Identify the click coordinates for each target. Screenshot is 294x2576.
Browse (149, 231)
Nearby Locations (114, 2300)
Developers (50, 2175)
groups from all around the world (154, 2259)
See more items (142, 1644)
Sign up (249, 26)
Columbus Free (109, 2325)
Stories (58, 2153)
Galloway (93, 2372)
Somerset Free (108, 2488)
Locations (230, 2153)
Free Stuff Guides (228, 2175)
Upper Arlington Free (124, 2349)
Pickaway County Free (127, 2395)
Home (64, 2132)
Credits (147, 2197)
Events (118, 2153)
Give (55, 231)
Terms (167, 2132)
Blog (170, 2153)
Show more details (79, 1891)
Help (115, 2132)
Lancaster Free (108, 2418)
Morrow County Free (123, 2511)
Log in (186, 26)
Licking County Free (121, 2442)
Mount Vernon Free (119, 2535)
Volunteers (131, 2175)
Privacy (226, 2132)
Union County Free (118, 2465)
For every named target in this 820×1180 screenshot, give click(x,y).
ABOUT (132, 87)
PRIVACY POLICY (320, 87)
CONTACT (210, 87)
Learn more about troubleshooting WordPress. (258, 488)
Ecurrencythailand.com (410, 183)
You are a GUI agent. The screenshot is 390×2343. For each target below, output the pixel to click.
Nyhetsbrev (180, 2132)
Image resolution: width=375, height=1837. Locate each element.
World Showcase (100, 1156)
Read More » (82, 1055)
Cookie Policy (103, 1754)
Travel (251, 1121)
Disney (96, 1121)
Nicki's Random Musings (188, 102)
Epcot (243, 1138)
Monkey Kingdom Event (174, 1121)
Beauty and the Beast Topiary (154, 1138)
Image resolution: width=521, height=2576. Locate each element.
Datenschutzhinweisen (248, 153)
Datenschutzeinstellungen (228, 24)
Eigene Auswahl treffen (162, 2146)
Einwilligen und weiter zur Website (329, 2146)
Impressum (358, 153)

━━━━━━━━━━━━━━━━━━━━━━━━━━━━━━

### TASK DIRECTIONS:
Write all the records out again. Nothing may differ from the original.

### EXERCISE SOLUTION:
Identify the click coordinates for each target. Screenshot is 294x2576.
Browse (149, 231)
Nearby Locations (114, 2300)
Developers (50, 2175)
groups from all around the world (154, 2259)
See more items (142, 1644)
Sign up (249, 26)
Columbus Free (109, 2325)
Stories (58, 2153)
Galloway (93, 2372)
Somerset Free (108, 2488)
Locations (230, 2153)
Free Stuff Guides (228, 2175)
Upper Arlington Free (124, 2349)
Pickaway County Free (127, 2395)
Home (64, 2132)
Credits (147, 2197)
Events (118, 2153)
Give (55, 231)
Terms (167, 2132)
Blog (170, 2153)
Show more details (79, 1891)
Help (115, 2132)
Lancaster Free (108, 2418)
Morrow County Free (123, 2511)
Log in (186, 26)
Licking County Free (121, 2442)
Mount Vernon Free (119, 2535)
Volunteers (131, 2175)
Privacy (226, 2132)
Union County Free (118, 2465)
For every named target in this 820×1180 screenshot, give click(x,y).
ABOUT (132, 87)
PRIVACY POLICY (320, 87)
CONTACT (210, 87)
Learn more about troubleshooting WordPress. (258, 488)
Ecurrencythailand.com (410, 183)
You are a GUI agent. The screenshot is 390×2343. For each target below, output the pixel to click.
Nyhetsbrev (180, 2132)
Image resolution: width=375, height=1837. Locate each element.
World Showcase (100, 1156)
Read More » (82, 1055)
Cookie Policy (103, 1754)
Travel (251, 1121)
Disney (96, 1121)
Nicki's Random Musings (188, 102)
Epcot (243, 1138)
Monkey Kingdom Event (174, 1121)
Beauty and the Beast Topiary (154, 1138)
Image resolution: width=521, height=2576. Locate each element.
Datenschutzhinweisen (248, 153)
Datenschutzeinstellungen (228, 24)
Eigene Auswahl treffen (162, 2146)
Einwilligen und weiter zur Website (329, 2146)
Impressum (358, 153)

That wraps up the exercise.